_Your goal_
All of the data needs to be reproduced with no alterations.

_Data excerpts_
▬▬▬

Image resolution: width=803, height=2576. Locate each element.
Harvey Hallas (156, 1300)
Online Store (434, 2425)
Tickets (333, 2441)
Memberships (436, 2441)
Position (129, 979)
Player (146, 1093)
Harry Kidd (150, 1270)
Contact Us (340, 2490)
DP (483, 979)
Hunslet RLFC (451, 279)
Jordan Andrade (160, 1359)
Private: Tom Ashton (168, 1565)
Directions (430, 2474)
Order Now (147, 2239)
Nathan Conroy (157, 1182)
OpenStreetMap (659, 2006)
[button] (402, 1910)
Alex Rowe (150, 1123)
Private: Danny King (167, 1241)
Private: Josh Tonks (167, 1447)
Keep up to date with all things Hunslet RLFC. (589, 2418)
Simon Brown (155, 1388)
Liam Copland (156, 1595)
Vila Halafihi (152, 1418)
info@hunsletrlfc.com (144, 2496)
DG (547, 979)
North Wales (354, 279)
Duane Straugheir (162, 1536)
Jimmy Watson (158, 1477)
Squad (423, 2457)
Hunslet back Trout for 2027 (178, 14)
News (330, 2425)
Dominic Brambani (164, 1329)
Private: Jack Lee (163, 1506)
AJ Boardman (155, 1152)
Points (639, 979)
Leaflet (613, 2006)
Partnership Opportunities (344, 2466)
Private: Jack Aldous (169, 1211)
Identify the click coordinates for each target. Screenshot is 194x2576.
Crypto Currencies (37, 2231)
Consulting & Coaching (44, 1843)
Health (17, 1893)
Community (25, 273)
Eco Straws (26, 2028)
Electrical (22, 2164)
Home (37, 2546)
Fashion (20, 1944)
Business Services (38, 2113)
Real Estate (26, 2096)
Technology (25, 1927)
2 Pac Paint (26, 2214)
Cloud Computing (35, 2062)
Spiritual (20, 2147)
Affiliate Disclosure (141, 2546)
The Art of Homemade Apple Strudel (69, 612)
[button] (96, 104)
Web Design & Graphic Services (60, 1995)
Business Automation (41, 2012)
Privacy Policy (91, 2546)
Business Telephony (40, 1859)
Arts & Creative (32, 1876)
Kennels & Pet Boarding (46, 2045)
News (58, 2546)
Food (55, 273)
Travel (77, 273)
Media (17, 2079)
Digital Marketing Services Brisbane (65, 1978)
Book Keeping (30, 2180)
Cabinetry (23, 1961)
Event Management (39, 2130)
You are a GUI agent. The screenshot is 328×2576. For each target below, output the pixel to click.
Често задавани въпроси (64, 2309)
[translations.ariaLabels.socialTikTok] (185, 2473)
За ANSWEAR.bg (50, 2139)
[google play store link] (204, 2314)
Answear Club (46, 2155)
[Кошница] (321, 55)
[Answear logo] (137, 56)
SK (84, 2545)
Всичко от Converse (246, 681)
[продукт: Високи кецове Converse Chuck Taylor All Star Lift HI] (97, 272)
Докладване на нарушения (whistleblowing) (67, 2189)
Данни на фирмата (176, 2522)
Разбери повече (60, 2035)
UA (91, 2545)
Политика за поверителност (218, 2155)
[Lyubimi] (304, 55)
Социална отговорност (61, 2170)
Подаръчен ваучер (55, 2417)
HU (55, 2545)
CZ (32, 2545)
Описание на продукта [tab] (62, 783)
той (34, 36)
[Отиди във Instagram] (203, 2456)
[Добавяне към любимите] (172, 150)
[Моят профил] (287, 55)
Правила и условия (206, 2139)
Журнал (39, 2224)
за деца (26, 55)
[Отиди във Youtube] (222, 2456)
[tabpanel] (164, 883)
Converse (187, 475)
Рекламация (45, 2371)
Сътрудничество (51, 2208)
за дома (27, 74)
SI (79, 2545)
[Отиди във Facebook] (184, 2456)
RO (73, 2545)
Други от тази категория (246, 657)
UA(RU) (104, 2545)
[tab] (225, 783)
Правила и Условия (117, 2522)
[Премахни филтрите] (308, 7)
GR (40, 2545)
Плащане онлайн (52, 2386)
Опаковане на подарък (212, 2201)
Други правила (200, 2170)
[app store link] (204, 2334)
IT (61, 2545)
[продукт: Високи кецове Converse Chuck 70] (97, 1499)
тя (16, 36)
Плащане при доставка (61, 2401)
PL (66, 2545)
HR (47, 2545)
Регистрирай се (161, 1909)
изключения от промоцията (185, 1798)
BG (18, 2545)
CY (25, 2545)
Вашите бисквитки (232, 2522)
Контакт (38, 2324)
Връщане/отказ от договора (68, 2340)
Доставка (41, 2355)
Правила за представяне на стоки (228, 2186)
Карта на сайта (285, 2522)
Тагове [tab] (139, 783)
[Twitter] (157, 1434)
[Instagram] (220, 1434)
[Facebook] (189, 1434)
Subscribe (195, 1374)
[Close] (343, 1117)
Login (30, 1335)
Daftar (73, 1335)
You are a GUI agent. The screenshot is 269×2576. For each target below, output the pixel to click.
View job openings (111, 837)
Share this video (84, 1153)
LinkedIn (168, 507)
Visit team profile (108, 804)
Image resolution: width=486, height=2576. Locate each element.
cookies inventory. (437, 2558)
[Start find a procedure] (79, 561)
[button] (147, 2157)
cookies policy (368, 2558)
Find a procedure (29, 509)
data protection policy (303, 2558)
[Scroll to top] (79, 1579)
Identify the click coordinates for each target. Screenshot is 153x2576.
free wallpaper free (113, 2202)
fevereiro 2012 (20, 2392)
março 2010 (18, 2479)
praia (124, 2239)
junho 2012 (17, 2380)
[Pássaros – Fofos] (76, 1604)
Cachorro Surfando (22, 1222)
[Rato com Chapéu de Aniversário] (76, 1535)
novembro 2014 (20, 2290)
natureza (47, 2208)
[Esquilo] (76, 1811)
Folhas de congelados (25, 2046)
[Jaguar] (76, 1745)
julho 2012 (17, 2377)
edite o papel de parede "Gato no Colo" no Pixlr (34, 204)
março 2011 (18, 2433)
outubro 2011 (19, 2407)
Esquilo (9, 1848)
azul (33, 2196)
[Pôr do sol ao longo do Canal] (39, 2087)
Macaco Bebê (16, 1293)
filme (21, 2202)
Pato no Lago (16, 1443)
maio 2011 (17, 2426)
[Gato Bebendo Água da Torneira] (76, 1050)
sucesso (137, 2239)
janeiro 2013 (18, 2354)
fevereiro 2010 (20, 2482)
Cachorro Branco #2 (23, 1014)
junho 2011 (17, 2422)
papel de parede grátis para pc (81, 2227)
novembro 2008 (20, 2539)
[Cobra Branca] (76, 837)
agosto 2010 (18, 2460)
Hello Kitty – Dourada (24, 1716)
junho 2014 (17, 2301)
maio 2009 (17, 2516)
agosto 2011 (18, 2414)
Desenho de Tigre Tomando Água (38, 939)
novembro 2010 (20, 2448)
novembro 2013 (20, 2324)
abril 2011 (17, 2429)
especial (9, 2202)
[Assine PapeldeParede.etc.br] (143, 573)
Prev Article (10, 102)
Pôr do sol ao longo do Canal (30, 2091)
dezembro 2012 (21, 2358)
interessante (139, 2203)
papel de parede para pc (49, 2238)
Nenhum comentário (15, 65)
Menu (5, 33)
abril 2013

▬▬▬

_Solved problem_
Image resolution: width=803, height=2576. Locate each element.
Harvey Hallas (156, 1300)
Online Store (434, 2425)
Tickets (333, 2441)
Memberships (436, 2441)
Position (129, 979)
Player (146, 1093)
Harry Kidd (150, 1270)
Contact Us (340, 2490)
DP (483, 979)
Hunslet RLFC (451, 279)
Jordan Andrade (160, 1359)
Private: Tom Ashton (168, 1565)
Directions (430, 2474)
Order Now (147, 2239)
Nathan Conroy (157, 1182)
OpenStreetMap (659, 2006)
[button] (402, 1910)
Alex Rowe (150, 1123)
Private: Danny King (167, 1241)
Private: Josh Tonks (167, 1447)
Keep up to date with all things Hunslet RLFC. (589, 2418)
Simon Brown (155, 1388)
Liam Copland (156, 1595)
Vila Halafihi (152, 1418)
info@hunsletrlfc.com (144, 2496)
DG (547, 979)
North Wales (354, 279)
Duane Straugheir (162, 1536)
Jimmy Watson (158, 1477)
Squad (423, 2457)
Hunslet back Trout for 2027 (178, 14)
News (330, 2425)
Dominic Brambani (164, 1329)
Private: Jack Lee (163, 1506)
AJ Boardman (155, 1152)
Points (639, 979)
Leaflet (613, 2006)
Partnership Opportunities (344, 2466)
Private: Jack Aldous (169, 1211)
Identify the click coordinates for each target. Screenshot is 194x2576.
Crypto Currencies (37, 2231)
Consulting & Coaching (44, 1843)
Health (17, 1893)
Community (25, 273)
Eco Straws (26, 2028)
Electrical (22, 2164)
Home (37, 2546)
Fashion (20, 1944)
Business Services (38, 2113)
Real Estate (26, 2096)
Technology (25, 1927)
2 Pac Paint (26, 2214)
Cloud Computing (35, 2062)
Spiritual (20, 2147)
Affiliate Disclosure (141, 2546)
The Art of Homemade Apple Strudel (69, 612)
[button] (96, 104)
Web Design & Graphic Services (60, 1995)
Business Automation (41, 2012)
Privacy Policy (91, 2546)
Business Telephony (40, 1859)
Arts & Creative (32, 1876)
Kennels & Pet Boarding (46, 2045)
News (58, 2546)
Food (55, 273)
Travel (77, 273)
Media (17, 2079)
Digital Marketing Services Brisbane (65, 1978)
Book Keeping (30, 2180)
Cabinetry (23, 1961)
Event Management (39, 2130)
You are a GUI agent. The screenshot is 328×2576. For each target below, output the pixel to click.
Често задавани въпроси (64, 2309)
[translations.ariaLabels.socialTikTok] (185, 2473)
За ANSWEAR.bg (50, 2139)
[google play store link] (204, 2314)
Answear Club (46, 2155)
[Кошница] (321, 55)
[Answear logo] (137, 56)
SK (84, 2545)
Всичко от Converse (246, 681)
[продукт: Високи кецове Converse Chuck Taylor All Star Lift HI] (97, 272)
Докладване на нарушения (whistleblowing) (67, 2189)
Данни на фирмата (176, 2522)
Разбери повече (60, 2035)
UA (91, 2545)
Политика за поверителност (218, 2155)
[Lyubimi] (304, 55)
Социална отговорност (61, 2170)
Подаръчен ваучер (55, 2417)
HU (55, 2545)
CZ (32, 2545)
Описание на продукта [tab] (62, 783)
той (34, 36)
[Отиди във Instagram] (203, 2456)
[Добавяне към любимите] (172, 150)
[Моят профил] (287, 55)
Правила и условия (206, 2139)
Журнал (39, 2224)
за деца (26, 55)
[Отиди във Youtube] (222, 2456)
[tabpanel] (164, 883)
Converse (187, 475)
Рекламация (45, 2371)
Сътрудничество (51, 2208)
за дома (27, 74)
SI (79, 2545)
[Отиди във Facebook] (184, 2456)
RO (73, 2545)
Други от тази категория (246, 657)
UA(RU) (104, 2545)
[tab] (225, 783)
Правила и Условия (117, 2522)
[Премахни филтрите] (308, 7)
GR (40, 2545)
Плащане онлайн (52, 2386)
Опаковане на подарък (212, 2201)
Други правила (200, 2170)
[app store link] (204, 2334)
IT (61, 2545)
[продукт: Високи кецове Converse Chuck 70] (97, 1499)
тя (16, 36)
Плащане при доставка (61, 2401)
PL (66, 2545)
HR (47, 2545)
Регистрирай се (161, 1909)
изключения от промоцията (185, 1798)
BG (18, 2545)
CY (25, 2545)
Вашите бисквитки (232, 2522)
Контакт (38, 2324)
Връщане/отказ от договора (68, 2340)
Доставка (41, 2355)
Правила за представяне на стоки (228, 2186)
Карта на сайта (285, 2522)
Тагове [tab] (139, 783)
[Twitter] (157, 1434)
[Instagram] (220, 1434)
[Facebook] (189, 1434)
Subscribe (195, 1374)
[Close] (343, 1117)
Login (30, 1335)
Daftar (73, 1335)
You are a GUI agent. The screenshot is 269×2576. For each target below, output the pixel to click.
View job openings (111, 837)
Share this video (84, 1153)
LinkedIn (168, 507)
Visit team profile (108, 804)
Image resolution: width=486, height=2576. Locate each element.
cookies inventory. (437, 2558)
[Start find a procedure] (79, 561)
[button] (147, 2157)
cookies policy (368, 2558)
Find a procedure (29, 509)
data protection policy (303, 2558)
[Scroll to top] (79, 1579)
Identify the click coordinates for each target. Screenshot is 153x2576.
free wallpaper free (113, 2202)
fevereiro 2012 (20, 2392)
março 2010 (18, 2479)
praia (124, 2239)
junho 2012 (17, 2380)
[Pássaros – Fofos] (76, 1604)
Cachorro Surfando (22, 1222)
[Rato com Chapéu de Aniversário] (76, 1535)
novembro 2014 (20, 2290)
natureza (47, 2208)
[Esquilo] (76, 1811)
Folhas de congelados (25, 2046)
[Jaguar] (76, 1745)
julho 2012 (17, 2377)
edite o papel de parede "Gato no Colo" no Pixlr (34, 204)
março 2011 (18, 2433)
outubro 2011 (19, 2407)
Esquilo (9, 1848)
azul (33, 2196)
[Pôr do sol ao longo do Canal] (39, 2087)
Macaco Bebê (16, 1293)
filme (21, 2202)
Pato no Lago (16, 1443)
maio 2011 (17, 2426)
[Gato Bebendo Água da Torneira] (76, 1050)
sucesso (137, 2239)
janeiro 2013 (18, 2354)
fevereiro 2010 (20, 2482)
Cachorro Branco #2 (23, 1014)
junho 2011 (17, 2422)
papel de parede grátis para pc (81, 2227)
novembro 2008 (20, 2539)
[Cobra Branca] (76, 837)
agosto 2010 (18, 2460)
Hello Kitty – Dourada (24, 1716)
junho 2014 (17, 2301)
maio 2009 (17, 2516)
agosto 2011 (18, 2414)
Desenho de Tigre Tomando Água (38, 939)
novembro 2010 (20, 2448)
novembro 2013 (20, 2324)
abril 2011 (17, 2429)
especial (9, 2202)
[Assine PapeldeParede.etc.br] (143, 573)
Prev Article (10, 102)
Pôr do sol ao longo do Canal (30, 2091)
dezembro 2012 (21, 2358)
interessante (139, 2203)
papel de parede para pc (49, 2238)
Nenhum comentário (15, 65)
Menu (5, 33)
abril 2013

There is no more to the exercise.